[Stored data]
*** Begin section ***

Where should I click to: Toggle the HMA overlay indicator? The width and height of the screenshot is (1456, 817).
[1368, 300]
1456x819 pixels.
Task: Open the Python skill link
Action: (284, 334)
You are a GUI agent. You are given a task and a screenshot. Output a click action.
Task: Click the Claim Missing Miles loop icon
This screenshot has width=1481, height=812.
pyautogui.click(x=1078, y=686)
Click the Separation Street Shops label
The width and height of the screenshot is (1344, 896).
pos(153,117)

*** End section ***

[What you need to do]
What is needed is an exact reproduction of the data.

[Solved problem]
Where should I click to: Toggle the HMA overlay indicator? The width and height of the screenshot is (1456, 817).
[1368, 300]
1456x819 pixels.
Task: Open the Python skill link
Action: (284, 334)
You are a GUI agent. You are given a task and a screenshot. Output a click action.
Task: Click the Claim Missing Miles loop icon
This screenshot has width=1481, height=812.
pyautogui.click(x=1078, y=686)
Click the Separation Street Shops label
The width and height of the screenshot is (1344, 896).
pos(153,117)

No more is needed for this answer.